Abstract
People seem to be able to rapidly estimate number from brief visual displays. It remains a mystery how they accomplish this behavior, i.e., what visual information or algorithms they rely on. While some have suggested that number is a primary visual feature (akin to amount of redness), others have claimed that this ability relies on visual density or other non-numerical visual features. A recent computational model has been developed for assessing the extent to which observers rely on numerical and non-numerical visual features in behavioral tasks. Here we use Panamath, a method that has been used by over 60 publications to date, and apply a computational model to assess N=6,361 participants' reliance on visual signals of number, size and spacing when making numerical comparisons. We found that responses varied with numerical ratio, t(6360) = 229.77, p < .001. Judgments also varied with relative spacing, t(6360) = 119.32, p < .001, and to a lesser extent with relative size, t(6360) = -4.69, p < .001. Participants were more likely to judge a dot set as more numerous if the dots were smaller and more spread out. We also examined which of these features were most predictive of participants' numerical judgments.

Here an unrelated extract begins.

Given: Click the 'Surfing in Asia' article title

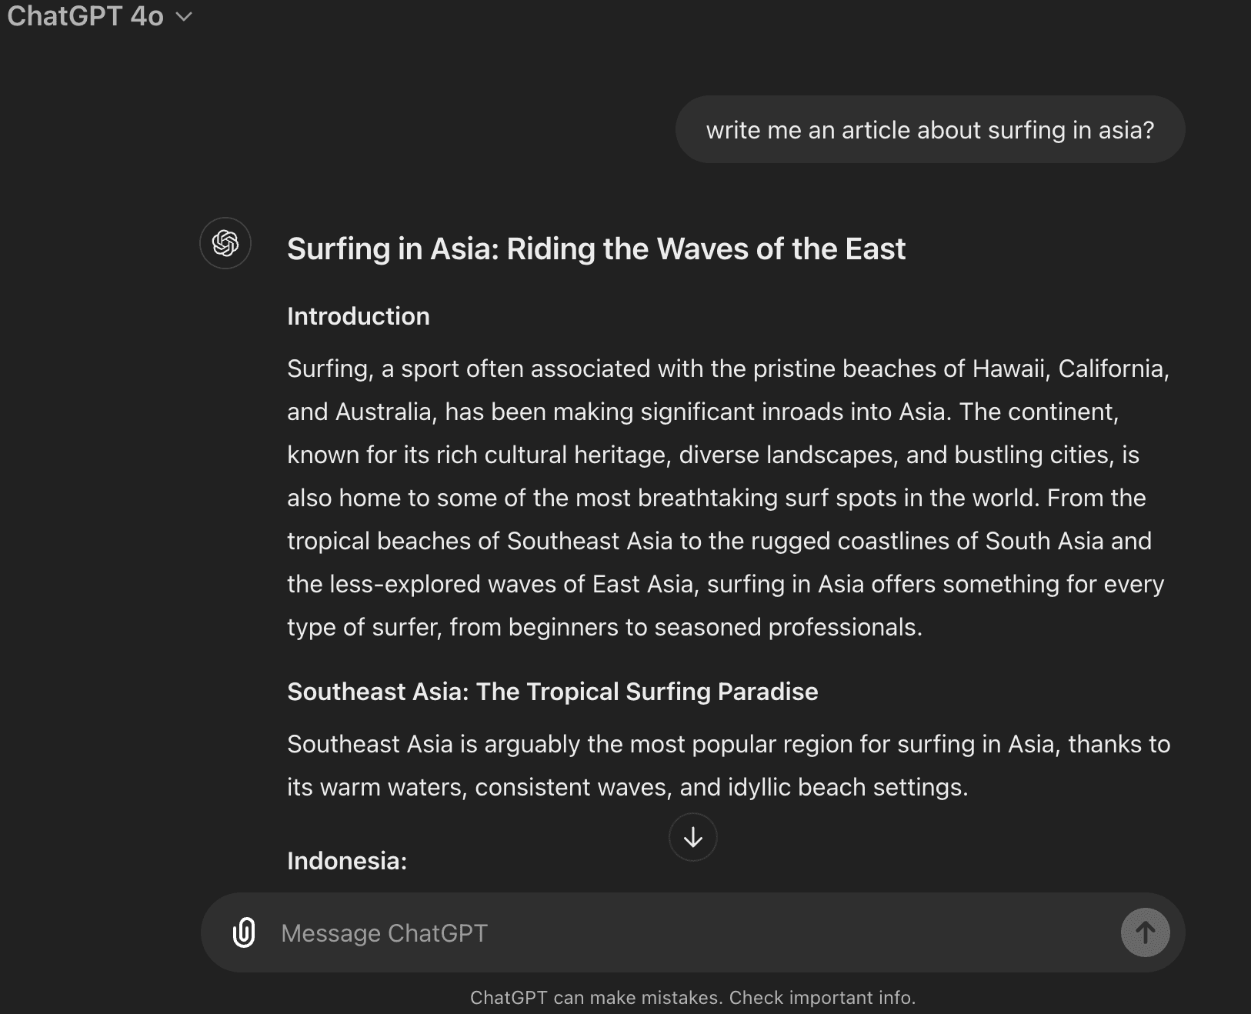Looking at the screenshot, I should tap(595, 249).
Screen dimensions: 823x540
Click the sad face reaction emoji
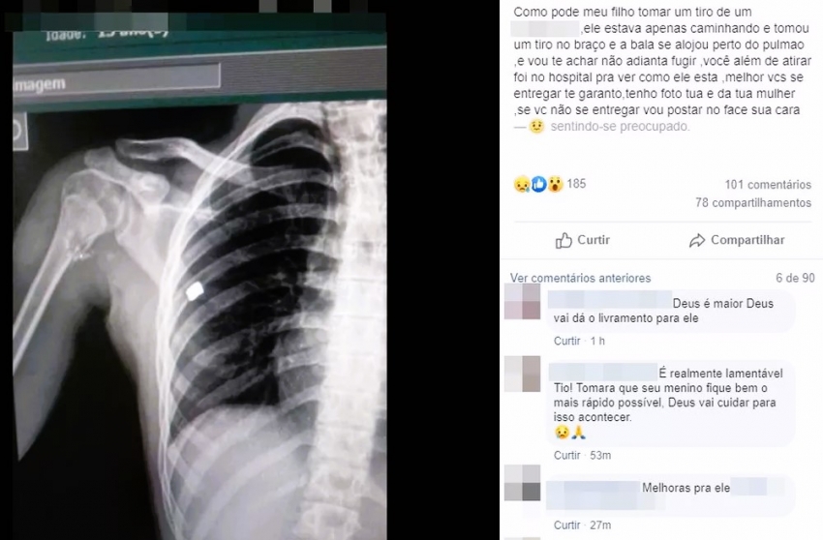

Participants relied more on relative spacing than relative size, t(6360) = 115.75, p < .001. Most importantly, participants relied more on numerical ratio than on either relative size, t(6360) = 227.02, p < .001, or relative spacing, t(6360) = 223.88, p < .001. Our results highlight the value of using computational models to determine the extent to which participants rely on visual numerical and non-numerical signals when making number judgements – and provide evidence that humans do have a visual sense of number that goes beyond visual size and spacing.
Meeting abstract presented at VSS 2018